Six Awful Films Whose Titles Unintentionally Double as Kick-Me Signs
Witless Protection
Perfect (1985): Rule No. 1 when making a comedy starring a fading star (in this case, John Travolta): Don't put anything denoting quality, particularly strength, in the title. All it does is give critics and audiences ammunition when your feeble comedy about the aerobics craze is anything but, and whose poor box-office numbers justly kept the star off the big screen for four full years (until 1989's The Experts--another doozy of a title).
Life Stinks (1991): And the same goes for movies by washed-up filmmaker/stars. Late-period Broadway success was still a decade off for Mel Brooks when he made this flaccid, preachy attempt at Sturgesian satire about a tycoon who makes a bet he can live homeless in L.A. for 30 days. As the line goes: Life stinks--and so does your movie.
Dear God (1996): Greg Kinnear, still trying to find a place in Hollywood after Sabrina, played a con man who winds up working in the dead letter office, where he warms up the world by answering letters addressed to the big man in the sky.
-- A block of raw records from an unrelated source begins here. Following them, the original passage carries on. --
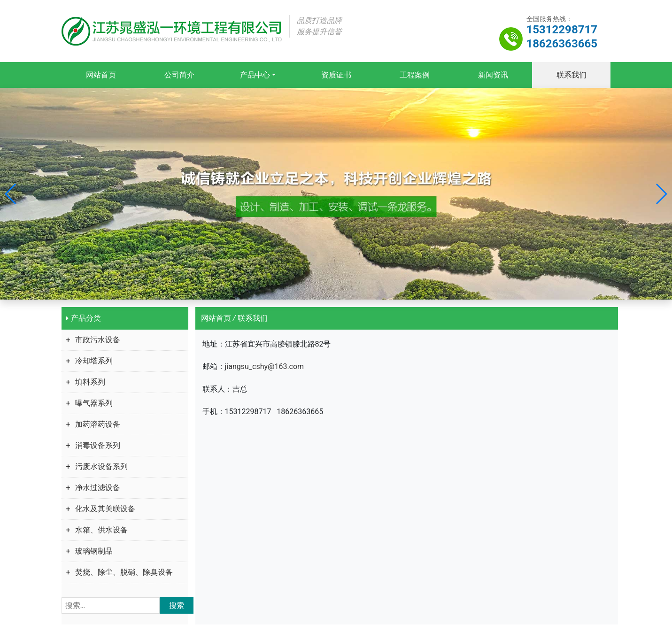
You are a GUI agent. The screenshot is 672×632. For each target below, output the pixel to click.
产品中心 (255, 75)
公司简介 (179, 75)
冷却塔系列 (94, 361)
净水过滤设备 (98, 487)
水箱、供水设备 (101, 530)
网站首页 (100, 75)
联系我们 (572, 75)
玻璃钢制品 (94, 551)
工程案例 (415, 75)
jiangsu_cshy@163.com (264, 366)
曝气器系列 (94, 403)
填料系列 (90, 382)
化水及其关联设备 (105, 509)
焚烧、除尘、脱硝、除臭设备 (124, 572)
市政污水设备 (98, 339)
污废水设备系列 (101, 466)
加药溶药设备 (98, 424)
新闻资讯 (493, 75)
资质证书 (336, 75)
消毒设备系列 (98, 445)
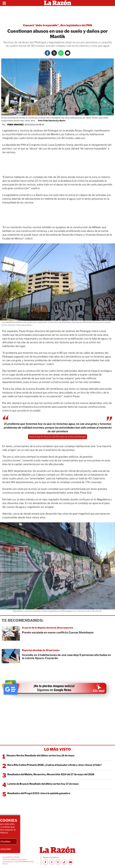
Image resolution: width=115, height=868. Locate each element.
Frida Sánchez (15, 124)
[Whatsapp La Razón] (61, 53)
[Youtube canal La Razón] (71, 862)
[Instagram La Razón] (58, 862)
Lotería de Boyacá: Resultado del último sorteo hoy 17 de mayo (43, 784)
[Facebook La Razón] (47, 53)
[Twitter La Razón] (54, 53)
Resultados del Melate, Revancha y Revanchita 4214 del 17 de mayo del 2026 (51, 774)
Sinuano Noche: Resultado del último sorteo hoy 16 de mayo (40, 755)
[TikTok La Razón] (64, 862)
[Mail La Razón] (68, 53)
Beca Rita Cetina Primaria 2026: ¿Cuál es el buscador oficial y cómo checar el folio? (54, 765)
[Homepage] (58, 3)
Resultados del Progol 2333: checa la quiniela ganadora (39, 793)
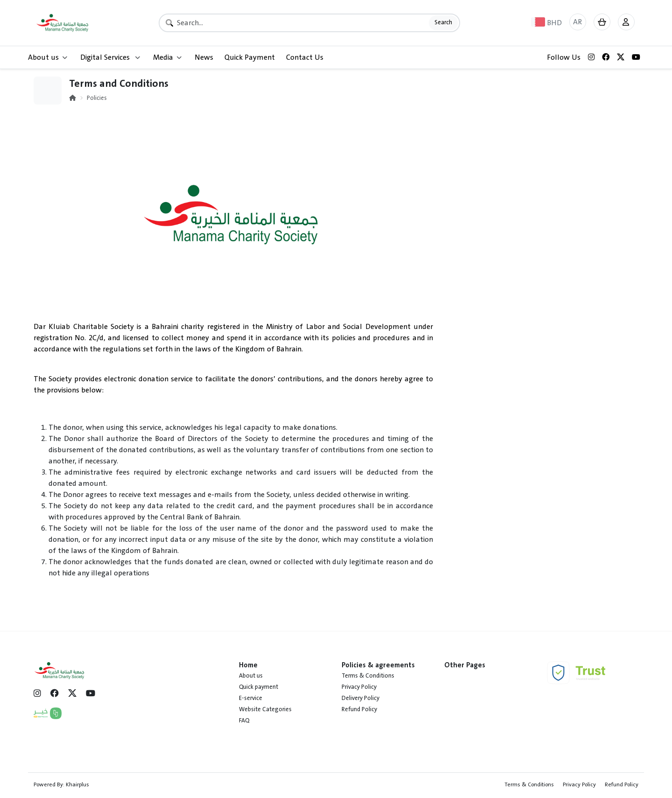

Altogether now: Dear God.
What's the Worst That Could Happen? (2001): What, when your movie pairs Danny DeVito with Martin Lawrence (and is based on a Donald E. Westlake pulp novel, no less)? Indeed.
Paycheck (2003): The movie's called Paycheck. It's yet another desecration of Philip K. Dick. It stars Ben Affleck, Aaron Eckhart, Uma Thurman and Paul Giamatti, all of them sleepwalking. It was directed by John Woo, who came in as a last-minute replacement and whose sole directorial stamp is throwing a couple of his goddamn doves into the action from time to time. It's called Paycheck.
Witless Protection (2008): Larry the Cable Guy? Witless? No! Seriously, it's as though there's a lone smart, talented guy in the whole LTCG movie machine and by slipping "witless" into the very title itself, he's trying to signal for help the way a soldier would with morse code. Nice work, saboteur.